## Task statement
Print every line of the records below again, with no changes.

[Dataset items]
►

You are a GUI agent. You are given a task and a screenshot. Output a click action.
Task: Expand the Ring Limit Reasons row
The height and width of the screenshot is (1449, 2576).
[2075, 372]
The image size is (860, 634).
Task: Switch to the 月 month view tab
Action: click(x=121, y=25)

◄

## Solution for this problem
You are a GUI agent. You are given a task and a screenshot. Output a click action.
Task: Expand the Ring Limit Reasons row
The height and width of the screenshot is (1449, 2576).
[2075, 372]
The image size is (860, 634).
Task: Switch to the 月 month view tab
Action: click(x=121, y=25)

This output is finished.